Em suas considerações sobre arte, Bakhtin alerta que o conceito de estético não deve ser extraído da obra de modo intuitivo ou empírico, porque isto seria ingênuo, subjetivo e instável. Para ele, tal conceito precisa estar em relação com outros domínios, no que ele chama de unidade da cultura humana. Neste mesmo estudo, ele frisa que compreender o objeto estético na sua singularidade e estrutura artística, estrutura chamada de arquitetônica, é a primeira tarefa da análise estética. Na continuidade de sua reflexão, o pensador chega ao romance e o define como uma forma puramente composicional de organização das massas verbais. É de se notar que, para Bakhtin, não existe o estilo romanesco, uma vez que o romance implica uma combinação de estilos, pois sua linguagem é sistema do que ele chama de “línguas”. Desta forma, cada elemento isolado da linguagem romanesca é definido diretamente por aquela unidade estilística subordinada na qual ele se integra. Por esta via, o discurso individualizado de dado personagem, a narração familiar, a carta, trecho de diário são unidades de vozes diferentes que, no seu conjunto, realizam o pluriestilismo do romance.
Romance que é uma diversidade social de linguagens organizadas artisticamente. Bakhtin ainda olha para a estratificação interna de uma língua nacional única, considerando seus dialetos, os maneirismos de grupos, os jargões profissionais, as linguagens de gêneros, as falas de gerações, das autoridades, das modas passageiras. Para ele, toda estratificação interna de cada língua em cada momento de sua existência histórica modula a premissa indispensável do gênero romanesco. E é graças a este plurilingüismo social e ao crescimento em seu solo de vozes diferentes que o romance orquestra seus temas, seu mundo semântico e expressivo. Por este viés, o discurso do autor, do narrador, os gêneros intercalados, como cartas, diários, poemas, canções, a fala de cada personagem são unidades básicas de composição que convergem para o plurilingüismo e são a argamassa fundamental deste gênero híbrido.
Este e muitos outros dados que não podemos desenvolver aqui superam o centralismo da língua encarnada numa poética como a de Aristóteles ou Agostinho, a poética cartesiana e todas as reflexões voltadas para as forças centrípetas da vida social, lingüística e ideológica a serviço da centralização e da unificação da língua. Enquanto estas poéticas tradicionais cerram fileira na concepção de língua única e autocentrada, o romance e os gêneros prosaicos constituíram-se historicamente na corrente das forças descentralizadoras e centrífugas, alimentadas pelo discurso jogralesco das feiras a arremedar as “línguas” e dialetos populares, em que entram as fábulas, as canções de rua, os provérbios, as anedotas e seu mundo capilarizado para sugar nuances da vida social. Nesta esfera, o centro lingüístico seria miragem presa às mãos dos poetas, dos sábios, dos monges, dos políticos… Assim, a consciência lingüística real, saturada de ideologia e participante do plurilingüismo será a matéria viva do romance, ao mesmo tempo em que o perfaz como gênero aberto. Ele absorve a orientação dialógica do discurso para o discurso de outrem que cria novas e substanciais possibilidades literárias e dá à prosa a peculiar artisticidade que vai desaguar no romance. Se a palavra da língua é sempre palavra semi-alheia, ela só se torna própria quando o falante a povoa com sua intenção, com seu acento, quando a domina por meio do discurso, tornando-a familiar na orientação semântica e expressiva. É esta palavra voltada para o outro que o romance elege como seu chão produtivo e por onde deslizará com suas nuances.

> **TAREFA**:
Com base no trecho, explique em uma a três frases por que Bakhtin afirma que não existe o estilo romanesco. Os dados não têm relação com o trecho.

> **DADOS LISTADOS**:
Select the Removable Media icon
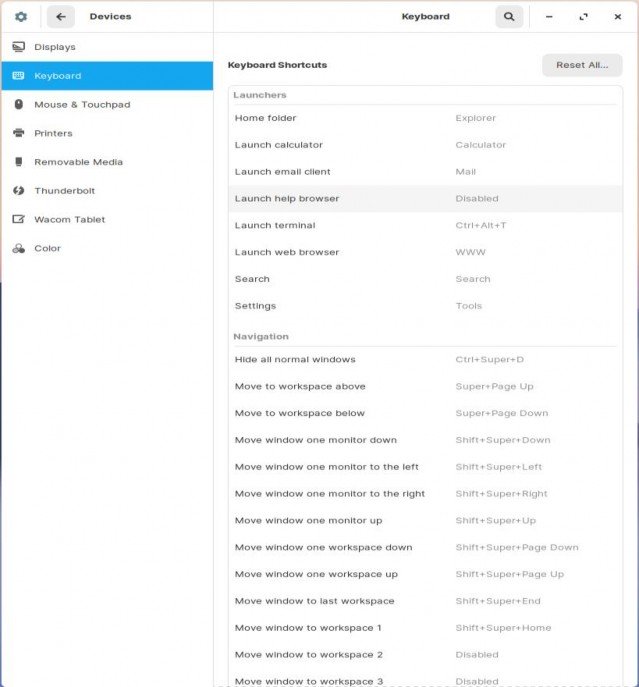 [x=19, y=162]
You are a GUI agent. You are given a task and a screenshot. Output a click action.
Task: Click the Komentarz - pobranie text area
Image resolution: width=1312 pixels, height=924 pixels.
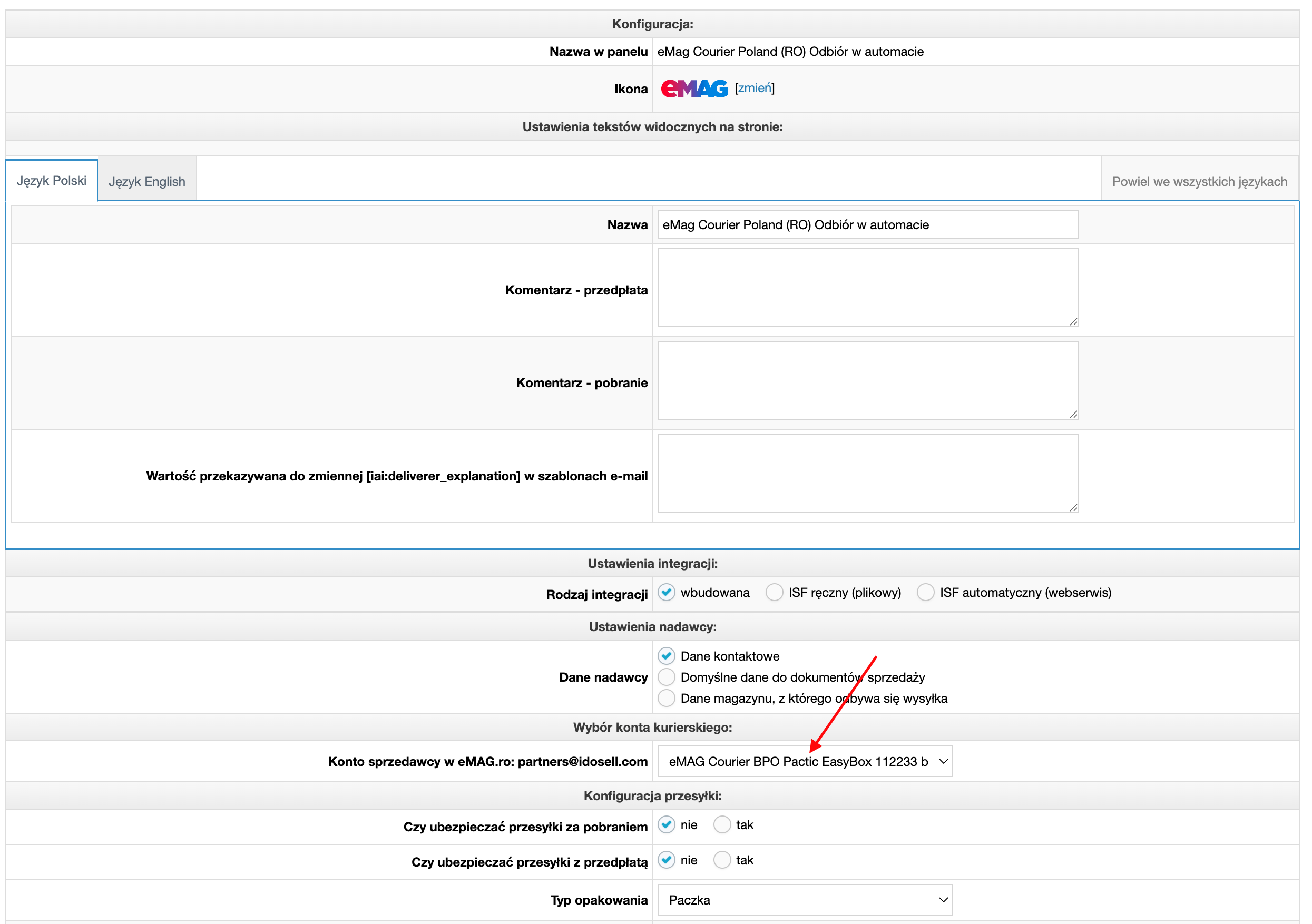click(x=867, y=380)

...

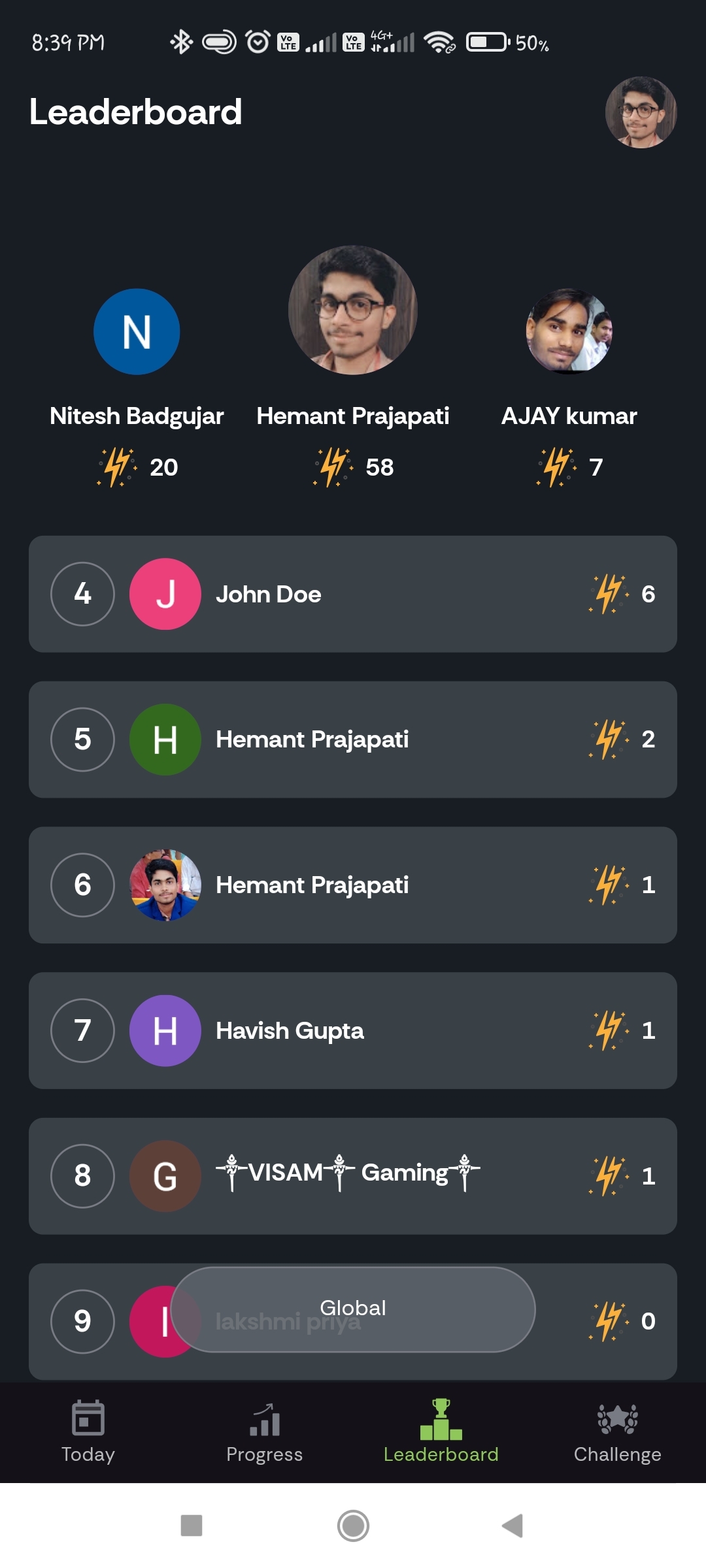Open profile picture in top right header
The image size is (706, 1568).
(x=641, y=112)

> **RESPOSTA**:
Para Bakhtin, não existe o estilo romanesco porque o romance implica uma combinação de estilos, já que sua linguagem é um sistema de “línguas”. Por isso, cada elemento isolado da linguagem romanesca é definido pela unidade estilística subordinada em que se integra.